Police release video from shooting of Albany man

Footage released by the Albany Police Department shows an officer draw a gun seconds after first stopping a reportedly mentally ill man they later shot on New Scotland Avenue.

For much of the start of the footage, officers are seen having trouble navigating street names surrounding a police call for an alleged armed home invasion that occurred in the early hours of January 24th. During the press conference where the footage was played, Albany Police Chief Eric Hawkins still would not say if the two incidents were directly related, but said he anticipates criminal charges against the man shot for his role in the shooting.

In the video shown, officers pull into a small parking lot on New Scotland Avenue and notice a man who has now been identified as Jordan Young, a 32-year-old resident of the home where the alleged invasion took place. His family has stated through a spokesperson that he struggles with schizophrenia and bipolar disorder.

The officers then put their police vehicle into park. “How you doing buddy? Where are you going right now?” an officer first says to the man as they exit their vehicle.

“Clearly this wasn’t a stop. This was a person that is in the middle of the road with the dog and when they just asked a very benign question the person pulls out a knife,” Chief Hawkins said at the press conference. “At that point the dynamics of the encounter change.”

You can then see the man squat down next to his dog.

“What is that you got in your hand?” the same officer then asks.

Young appears to respond “a fucking knife” and adds what sounds like something about “fucking crazy.” A photo released by the police department shows a knife with an approximately three inch blade.

The officer then radios dispatch and draws his service weapon, to which Young gets up and initially starts walking away with his dog.

As the officer and his partner repeat commands for him to “put it down” and “drop the knife”, Young begins to slowly make his way back towards them. By now two more officers are on scene, a total of four officers yelling commands. Young has let his dog go and it is freely walking around the scene.

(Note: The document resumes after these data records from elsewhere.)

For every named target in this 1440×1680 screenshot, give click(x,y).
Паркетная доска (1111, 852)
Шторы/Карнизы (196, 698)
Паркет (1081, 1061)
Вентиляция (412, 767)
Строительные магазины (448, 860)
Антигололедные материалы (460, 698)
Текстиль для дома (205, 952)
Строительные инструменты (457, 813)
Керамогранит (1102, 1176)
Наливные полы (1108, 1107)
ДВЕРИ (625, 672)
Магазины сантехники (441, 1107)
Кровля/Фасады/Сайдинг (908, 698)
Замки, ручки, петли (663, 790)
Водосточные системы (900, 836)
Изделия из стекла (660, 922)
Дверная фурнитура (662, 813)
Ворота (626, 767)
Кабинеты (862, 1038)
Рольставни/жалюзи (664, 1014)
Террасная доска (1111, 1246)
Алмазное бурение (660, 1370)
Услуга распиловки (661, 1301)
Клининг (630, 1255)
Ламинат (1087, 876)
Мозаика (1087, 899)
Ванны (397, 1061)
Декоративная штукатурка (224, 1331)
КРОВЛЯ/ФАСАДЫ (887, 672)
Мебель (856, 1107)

Video from the second officer’s body cam shows Young then begin to rapidly approach him after he drew his service weapon. Seconds later, he begins to run towards him with the knife. As the officer is retreating, he fires multiple shots. Another officer is directly behind Young, but footage from his camera was not shown. A source with knowledge of the investigation has identified that officer as the one who reported having a Taser on scene. The video cuts off immediately after the three shots were fired. It was not clear on the video when, or if, a Taser was used. Chief Hawkins has again stated that an officer did use one.

In the nearly one minute leading up to Young running towards the officer, the only words spoken by the officers included “drop the knife” or “put it down,” which were called out over two dozen times. Nothing else was said to the man during the encounter.

At the press conference, Chief Hawkins again heralded his officer’s actions, saying “this clearly shows the deescalation mentality.” He said the officer who fired his weapon has been on the job for just 10 months.

When asked if that officer had a Taser, Chief Hawkins said he did not. The current stock of Tasers, which are not issued to every officer, were replaced in August of 2020. He said that was the opportunity to buy more and equip the entire force, but blamed the George Floyd protests and the police reform movement as the reason it did not happen.

“I, as Chief, made a decision to prioritize other things besides adding less-lethal weapons into this department,” he said. “So I prioritized additional training for our officers in deescalation techniques.”

Receipts obtained from Albany Proper show that APD spent nearly $20,000 on tear gas and rubber bullets during that time period.

The Center for Law and Justice, whose director Alice Green is working with Young’s family, put out a statement to call attention to events that preceded Monday’s shooting. Green has asked why Young was stopped in the first place.

The Community Police Review Board said a decision on whether they will investigate will be made early next week.

Update February 8th: Members of the Albany Community Police Review Board unanimously voted tonight to launch an  investigation into the January 24th police shooting of Jordan Young. It will be the first since the board was granted new independent investigation and subpoena powers with the passing of Prop 7 last year. “There are still a lot of open questions that we as a board need to look into,” Nairobi Vives, chair of the CPRB, said during the meeting.

A statement from Mayor Kathy Sheehan, who did not appear at the press conference with Chief Hawkins, echoed his support.

“It is clear from the video the officers had less than 60 seconds to attempt to de-escalate the situation before the individual charged at one of the officers while threatening them with a knife, a deadly weapon,” the statement said.

“I’ve heard that the Albany Police department officers may need more training or they may be deficient in terms of deescalating particularly with individuals who may be under some sort of mental duress,” Hawkins said. “That implication is absolutely false.” Both Sheehan and Hawkins stated the same statistics to demonstrate Albany Police’s handling of mental health calls.

According to them, “APD has responded to nearly 9,000 calls for service involving emotionally disturbed persons since 2019 – many of those calls involving instances where the individual possessed a weapon. In several instances, officers have been injured – sometimes seriously – while utilizing de-escalation tactics gleaned from departmental trainings, and none of these instances resulted in the use of deadly force by a member of APD.”

The case of Jordan Young appears to now be the exception.